D’abord, il y a la multiplication des structures, donc de certains coûts d’administration (si la fille et la mère sont des sociétés par actions, il y aura deux commissariats aux comptes), d’impôts et de juridique.

Ensuite, il y a des frottements fiscaux lors de la remontée des résultats de la fille vers la mère.

Enfin, le montage mère-fille fragilise insidieusement l’édifice car le service de la dette de la holding ne peut être honoré que par la distribution des résultats acquis par la filiale, à défaut par des apports des associés.

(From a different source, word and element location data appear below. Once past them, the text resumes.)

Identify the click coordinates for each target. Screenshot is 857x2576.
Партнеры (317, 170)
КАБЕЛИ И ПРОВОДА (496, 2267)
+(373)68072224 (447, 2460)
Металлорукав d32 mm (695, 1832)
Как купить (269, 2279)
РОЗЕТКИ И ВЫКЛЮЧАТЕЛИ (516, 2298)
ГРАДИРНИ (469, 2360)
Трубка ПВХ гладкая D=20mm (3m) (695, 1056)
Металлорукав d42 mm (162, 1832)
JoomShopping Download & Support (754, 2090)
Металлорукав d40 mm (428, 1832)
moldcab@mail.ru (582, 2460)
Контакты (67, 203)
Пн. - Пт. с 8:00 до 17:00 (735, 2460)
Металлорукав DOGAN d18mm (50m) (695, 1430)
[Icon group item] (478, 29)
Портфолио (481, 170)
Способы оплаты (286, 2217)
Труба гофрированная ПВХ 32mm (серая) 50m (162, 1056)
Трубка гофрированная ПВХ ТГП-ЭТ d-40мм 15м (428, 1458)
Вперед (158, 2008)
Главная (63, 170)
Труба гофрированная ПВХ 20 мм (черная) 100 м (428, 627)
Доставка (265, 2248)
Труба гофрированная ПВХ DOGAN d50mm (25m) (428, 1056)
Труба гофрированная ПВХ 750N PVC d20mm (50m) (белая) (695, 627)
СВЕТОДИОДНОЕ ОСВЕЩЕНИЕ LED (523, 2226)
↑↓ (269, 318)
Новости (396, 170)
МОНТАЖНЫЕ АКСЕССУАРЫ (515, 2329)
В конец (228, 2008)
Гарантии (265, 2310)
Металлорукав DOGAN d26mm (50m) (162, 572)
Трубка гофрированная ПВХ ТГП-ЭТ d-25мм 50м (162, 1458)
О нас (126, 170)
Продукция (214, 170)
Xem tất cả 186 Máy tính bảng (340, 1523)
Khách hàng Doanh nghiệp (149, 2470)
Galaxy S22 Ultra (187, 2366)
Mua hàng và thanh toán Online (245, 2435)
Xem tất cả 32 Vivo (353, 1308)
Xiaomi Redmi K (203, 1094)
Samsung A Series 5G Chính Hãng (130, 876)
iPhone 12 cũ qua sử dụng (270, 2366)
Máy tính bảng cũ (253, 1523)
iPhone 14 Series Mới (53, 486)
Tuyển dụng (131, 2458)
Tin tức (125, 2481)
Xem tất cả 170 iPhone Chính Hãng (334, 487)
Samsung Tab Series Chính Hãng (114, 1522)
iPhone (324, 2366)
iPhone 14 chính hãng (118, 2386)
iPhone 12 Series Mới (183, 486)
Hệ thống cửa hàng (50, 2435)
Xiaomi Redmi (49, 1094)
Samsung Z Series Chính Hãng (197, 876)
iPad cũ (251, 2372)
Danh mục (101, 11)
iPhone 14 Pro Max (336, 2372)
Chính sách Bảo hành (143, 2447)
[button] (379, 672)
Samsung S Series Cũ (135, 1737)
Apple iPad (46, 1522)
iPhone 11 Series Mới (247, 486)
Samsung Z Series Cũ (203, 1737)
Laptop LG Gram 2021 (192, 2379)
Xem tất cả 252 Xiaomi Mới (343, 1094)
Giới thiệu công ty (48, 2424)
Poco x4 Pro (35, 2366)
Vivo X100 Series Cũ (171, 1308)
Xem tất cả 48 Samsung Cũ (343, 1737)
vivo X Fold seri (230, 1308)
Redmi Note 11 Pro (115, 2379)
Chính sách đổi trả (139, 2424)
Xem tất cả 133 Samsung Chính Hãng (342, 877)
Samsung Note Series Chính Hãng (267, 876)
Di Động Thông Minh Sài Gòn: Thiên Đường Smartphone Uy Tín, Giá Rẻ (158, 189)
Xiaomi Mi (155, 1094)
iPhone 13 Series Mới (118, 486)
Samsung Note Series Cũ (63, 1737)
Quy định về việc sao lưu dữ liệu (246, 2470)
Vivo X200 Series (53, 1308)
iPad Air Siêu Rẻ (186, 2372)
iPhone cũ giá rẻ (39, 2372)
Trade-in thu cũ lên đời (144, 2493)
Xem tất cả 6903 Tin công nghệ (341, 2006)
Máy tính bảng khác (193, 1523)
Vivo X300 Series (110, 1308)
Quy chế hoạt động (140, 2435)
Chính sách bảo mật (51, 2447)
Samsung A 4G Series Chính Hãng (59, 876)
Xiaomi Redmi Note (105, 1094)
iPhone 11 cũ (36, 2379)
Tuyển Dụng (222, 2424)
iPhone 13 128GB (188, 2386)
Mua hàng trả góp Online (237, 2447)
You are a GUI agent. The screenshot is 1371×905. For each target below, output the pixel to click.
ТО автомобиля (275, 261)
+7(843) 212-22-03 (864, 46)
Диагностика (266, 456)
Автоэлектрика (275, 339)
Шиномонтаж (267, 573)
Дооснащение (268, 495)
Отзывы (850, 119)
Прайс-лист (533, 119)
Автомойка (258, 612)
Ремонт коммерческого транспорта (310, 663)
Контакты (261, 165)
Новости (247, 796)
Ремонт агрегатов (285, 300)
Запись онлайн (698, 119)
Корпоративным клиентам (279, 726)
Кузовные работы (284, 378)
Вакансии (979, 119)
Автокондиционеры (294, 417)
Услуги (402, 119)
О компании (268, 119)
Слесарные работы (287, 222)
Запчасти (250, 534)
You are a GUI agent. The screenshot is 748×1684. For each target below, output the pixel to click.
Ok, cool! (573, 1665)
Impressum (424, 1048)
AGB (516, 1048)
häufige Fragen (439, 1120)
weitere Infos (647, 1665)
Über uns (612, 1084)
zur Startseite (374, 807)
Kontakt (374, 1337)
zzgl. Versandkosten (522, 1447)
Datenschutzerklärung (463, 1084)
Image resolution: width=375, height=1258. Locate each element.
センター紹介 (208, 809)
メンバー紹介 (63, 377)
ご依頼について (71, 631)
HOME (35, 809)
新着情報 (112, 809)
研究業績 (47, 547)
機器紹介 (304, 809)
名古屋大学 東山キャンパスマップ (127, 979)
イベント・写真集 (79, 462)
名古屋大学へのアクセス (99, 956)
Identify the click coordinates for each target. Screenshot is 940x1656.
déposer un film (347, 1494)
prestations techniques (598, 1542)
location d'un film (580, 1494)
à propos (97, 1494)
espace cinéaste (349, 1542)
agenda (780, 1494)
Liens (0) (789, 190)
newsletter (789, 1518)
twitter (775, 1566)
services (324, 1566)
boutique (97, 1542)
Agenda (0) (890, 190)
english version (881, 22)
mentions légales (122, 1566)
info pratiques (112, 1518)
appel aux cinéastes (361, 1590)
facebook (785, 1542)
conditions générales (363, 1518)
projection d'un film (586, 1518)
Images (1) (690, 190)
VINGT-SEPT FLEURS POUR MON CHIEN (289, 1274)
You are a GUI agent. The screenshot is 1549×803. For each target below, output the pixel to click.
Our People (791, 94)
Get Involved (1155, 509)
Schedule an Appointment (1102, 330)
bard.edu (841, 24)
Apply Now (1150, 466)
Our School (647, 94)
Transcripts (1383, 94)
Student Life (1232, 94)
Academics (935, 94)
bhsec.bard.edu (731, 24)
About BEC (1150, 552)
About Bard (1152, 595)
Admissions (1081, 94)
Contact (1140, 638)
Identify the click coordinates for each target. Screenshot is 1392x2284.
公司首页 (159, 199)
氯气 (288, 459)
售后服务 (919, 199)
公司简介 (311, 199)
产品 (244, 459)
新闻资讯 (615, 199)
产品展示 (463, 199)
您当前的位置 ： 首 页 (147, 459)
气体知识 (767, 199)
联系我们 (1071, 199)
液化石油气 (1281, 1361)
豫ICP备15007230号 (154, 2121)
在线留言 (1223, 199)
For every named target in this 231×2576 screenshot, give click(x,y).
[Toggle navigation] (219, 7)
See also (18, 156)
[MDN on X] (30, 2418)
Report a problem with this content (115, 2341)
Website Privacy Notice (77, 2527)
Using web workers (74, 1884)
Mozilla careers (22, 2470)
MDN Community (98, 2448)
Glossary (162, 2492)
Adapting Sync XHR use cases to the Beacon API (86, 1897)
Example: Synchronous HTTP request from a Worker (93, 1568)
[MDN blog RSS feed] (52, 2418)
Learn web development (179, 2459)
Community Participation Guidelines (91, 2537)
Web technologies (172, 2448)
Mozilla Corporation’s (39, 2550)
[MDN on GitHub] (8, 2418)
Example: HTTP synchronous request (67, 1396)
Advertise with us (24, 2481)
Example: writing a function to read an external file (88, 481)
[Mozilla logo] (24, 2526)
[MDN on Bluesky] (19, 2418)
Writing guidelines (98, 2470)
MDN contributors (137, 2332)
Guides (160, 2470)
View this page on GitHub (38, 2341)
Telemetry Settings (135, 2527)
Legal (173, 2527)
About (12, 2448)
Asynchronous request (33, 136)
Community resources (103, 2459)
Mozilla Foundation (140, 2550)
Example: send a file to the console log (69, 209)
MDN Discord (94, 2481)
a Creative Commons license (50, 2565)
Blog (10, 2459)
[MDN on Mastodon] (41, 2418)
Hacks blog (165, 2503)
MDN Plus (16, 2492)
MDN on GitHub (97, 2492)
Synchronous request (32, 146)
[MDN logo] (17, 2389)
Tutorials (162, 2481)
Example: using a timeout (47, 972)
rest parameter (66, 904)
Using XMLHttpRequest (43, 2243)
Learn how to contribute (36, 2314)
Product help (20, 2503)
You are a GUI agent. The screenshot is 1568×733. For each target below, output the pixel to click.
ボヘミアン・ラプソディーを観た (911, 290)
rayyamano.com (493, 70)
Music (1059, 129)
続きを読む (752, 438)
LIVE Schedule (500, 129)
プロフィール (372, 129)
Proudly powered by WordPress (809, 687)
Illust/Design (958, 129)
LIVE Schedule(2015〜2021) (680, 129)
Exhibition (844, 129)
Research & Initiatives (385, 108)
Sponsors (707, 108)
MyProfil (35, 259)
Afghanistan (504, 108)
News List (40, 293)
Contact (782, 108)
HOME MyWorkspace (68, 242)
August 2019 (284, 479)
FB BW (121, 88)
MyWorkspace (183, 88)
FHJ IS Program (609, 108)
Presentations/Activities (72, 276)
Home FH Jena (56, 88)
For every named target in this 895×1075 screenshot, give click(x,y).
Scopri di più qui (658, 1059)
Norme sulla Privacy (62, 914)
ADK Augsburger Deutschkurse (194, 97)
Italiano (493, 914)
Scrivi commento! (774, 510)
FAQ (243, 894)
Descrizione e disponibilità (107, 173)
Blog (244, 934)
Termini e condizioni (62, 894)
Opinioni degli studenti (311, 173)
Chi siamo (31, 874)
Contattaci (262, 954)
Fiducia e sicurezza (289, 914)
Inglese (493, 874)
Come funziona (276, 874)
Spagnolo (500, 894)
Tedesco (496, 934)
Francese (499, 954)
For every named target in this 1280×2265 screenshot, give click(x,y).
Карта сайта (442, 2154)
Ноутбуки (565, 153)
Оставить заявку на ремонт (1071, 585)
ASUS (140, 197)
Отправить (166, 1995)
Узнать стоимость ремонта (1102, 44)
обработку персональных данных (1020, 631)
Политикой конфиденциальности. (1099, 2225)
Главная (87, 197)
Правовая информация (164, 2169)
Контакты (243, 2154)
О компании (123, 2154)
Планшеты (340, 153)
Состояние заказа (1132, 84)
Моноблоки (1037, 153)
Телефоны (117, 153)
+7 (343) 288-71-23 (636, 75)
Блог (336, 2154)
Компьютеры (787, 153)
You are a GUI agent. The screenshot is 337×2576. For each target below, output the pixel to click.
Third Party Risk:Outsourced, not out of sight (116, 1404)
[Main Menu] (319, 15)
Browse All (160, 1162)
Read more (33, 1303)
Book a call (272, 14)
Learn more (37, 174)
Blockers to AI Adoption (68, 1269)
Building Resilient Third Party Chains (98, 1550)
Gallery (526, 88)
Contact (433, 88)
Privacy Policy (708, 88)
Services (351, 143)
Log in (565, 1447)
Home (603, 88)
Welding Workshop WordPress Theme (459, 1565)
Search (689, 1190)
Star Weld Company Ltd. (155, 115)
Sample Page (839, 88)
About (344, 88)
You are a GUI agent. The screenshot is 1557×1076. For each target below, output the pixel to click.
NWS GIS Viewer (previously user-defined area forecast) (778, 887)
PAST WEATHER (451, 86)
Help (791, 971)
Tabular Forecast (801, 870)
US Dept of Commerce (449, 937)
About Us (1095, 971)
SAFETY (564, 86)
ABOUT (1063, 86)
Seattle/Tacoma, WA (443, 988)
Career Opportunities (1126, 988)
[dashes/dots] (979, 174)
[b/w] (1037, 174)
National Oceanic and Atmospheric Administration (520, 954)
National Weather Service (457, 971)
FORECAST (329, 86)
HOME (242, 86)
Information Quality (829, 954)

En d’autres termes, une défaillance dans la rentabilité de la fille peut se traduire par une impasse au niveau de la mère.

De nombreuses fusions rapides (conférer à cet égard l’article de Monsieur Pierre-Emmanuel Scherrer du 18/11/04) sont motivées par cette situation.

Subsidiairement, toujours est-il qu’à une époque où de nombreux repreneurs peinent à trouver une entreprise, force est de constater que la faveur dont jouit le montage LBO conduit ces candidats à raisonner de façon standardisée en terme de caractéristiques et de valorisation des cibles, se privant alors de s’intéresser à des opportunités « non-lbo.ables » ou en judiciaire.